Поезд в Москву пришел рано утром. До восхода было еще далеко, но ночная чернота уже уступала серенькому промозглому рассвету. Окружающие вокзал низкорослые дома печально темнели, словно были покинуты людьми. Не светилось ни одно окошко.
Кольцов немного постоял возле вагона, в надежде на то, что отправленная Гольдманом телеграмма не канула в безответную пустоту, и его встречают. Немногочисленные пассажиры, высыпавшие из вагонов, сонно и хмуро двигались по перрону мимо него, лишь тусклые огоньки цигарок иногда на мгновенье высвечивали мрачные сосредоточенные лица.
Кольцова никто не встречал: забыли или дел невпроворот? И он тоже неторопливо двинулся к выходу. Про себя отметил новую оптимистическую примету времени: заградотряды, которые еще совсем недавно просеивали прибывающих в Москву пассажиров, были отменены. И приезжие теперь свободно и беспрепятственно вытекали сквозь широко распахнутые железные ворота. Стало быть, власть все больше верила в свои силы.
И позже, вышагивая по пока еще малолюдным улицам, он отмечал все то новое, что свидетельствовало о какой-то твердой уверенности в необратимости происходящего. Не зияли больше окна домов черными проломами или фанерными заплатами, над немногочисленными пока магазинами появились обстоятельные вывески. Жизнь города постепенно возвращалась к своей прежней привычной обоснованности, вновь входила в свои берега.

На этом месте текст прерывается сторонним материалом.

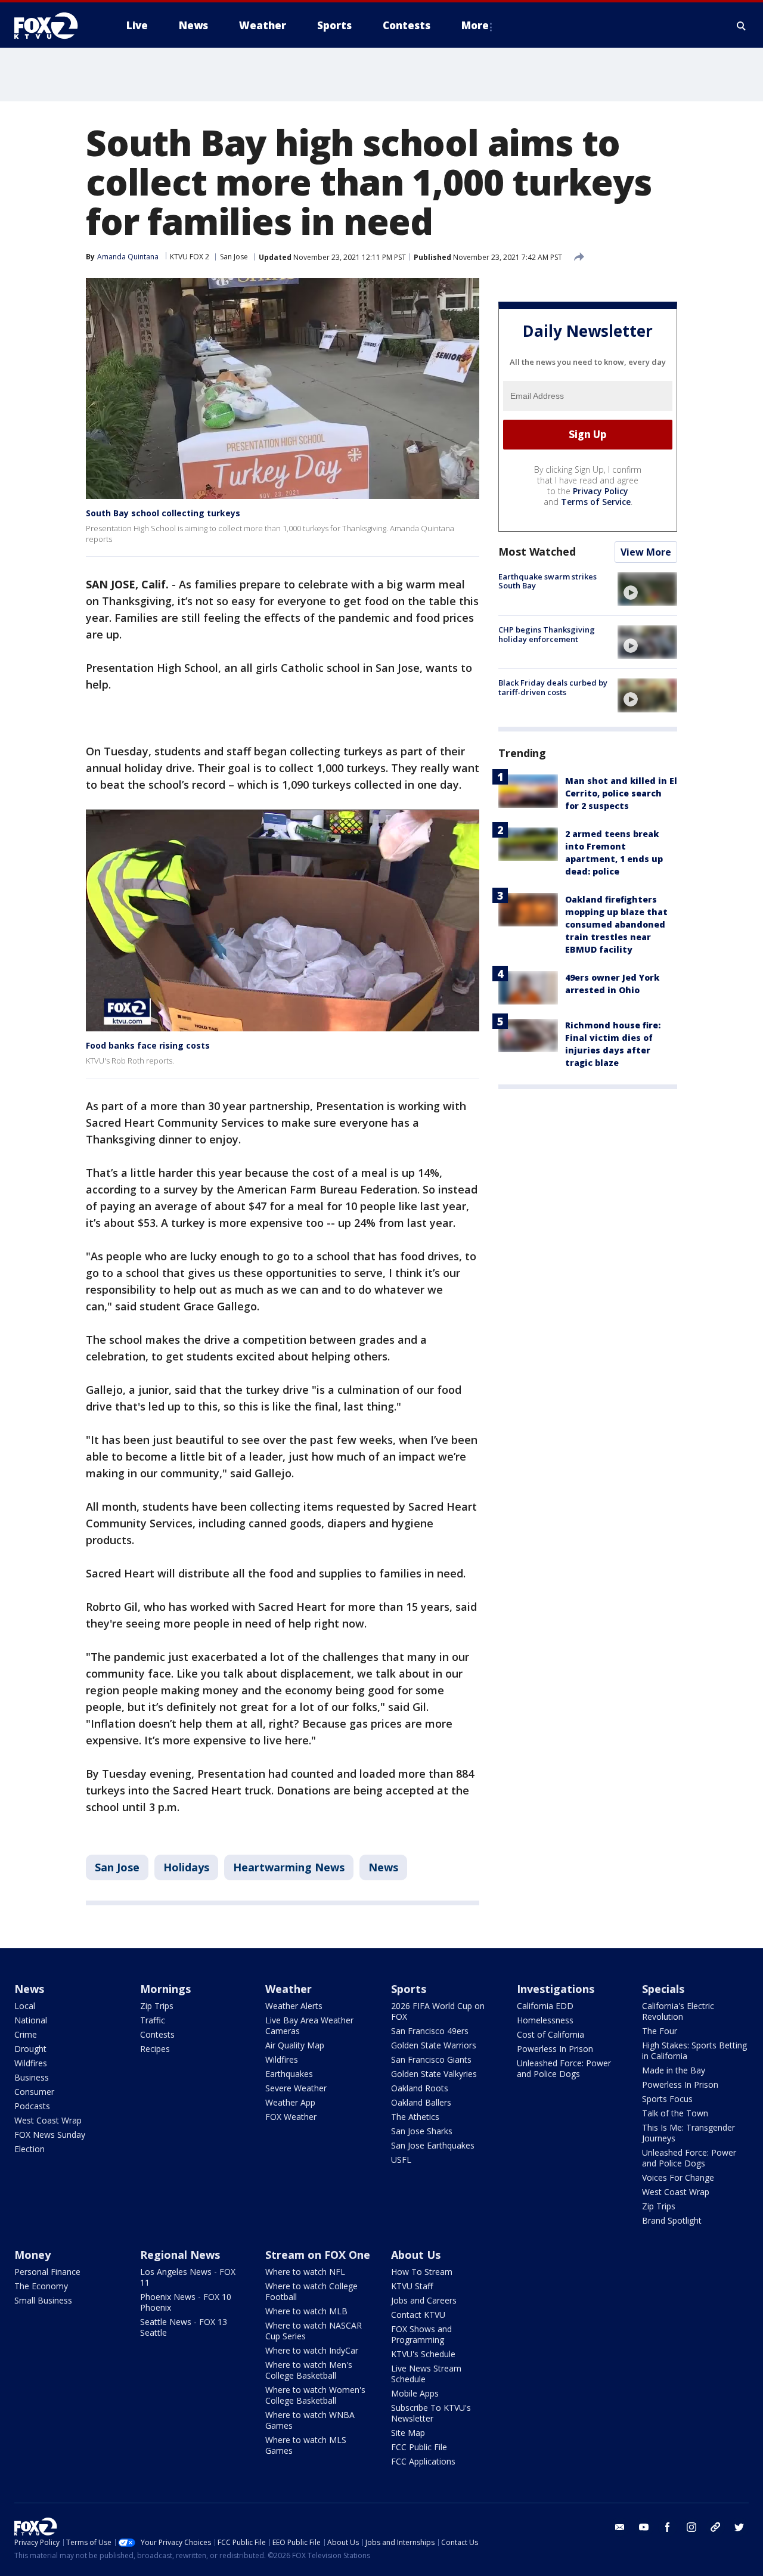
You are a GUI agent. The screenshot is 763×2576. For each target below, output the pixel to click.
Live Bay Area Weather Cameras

И то ли от всего увиденного, оттого ли, что утреннее солнце уже выглянуло из-за домов и пролило свой свет на пока еще малолюдные улицы и они вдруг радостно заискрились мелкими лужицами и еще не высохшими каплями от сеявшего всю ночь жиденького осеннего дождичка, сумеречное настроение Павла от встречи с унылой, мокрой предрассветной Москвой сменилось почти щенячьей радостью. И недавние тяжелые бои под Каховкой, гибель Жени Ильницкого и почти всего полка, состоявшего в основном из домовитых и основательных белорусских мужиков, встреча со Слащевым в Корсунском монастыре, схватка с Розалией Землячкой, арест и почти чудом миновавшая его смерть – все это отступило в давность, растворилось в светящемся радостью солнечном утре.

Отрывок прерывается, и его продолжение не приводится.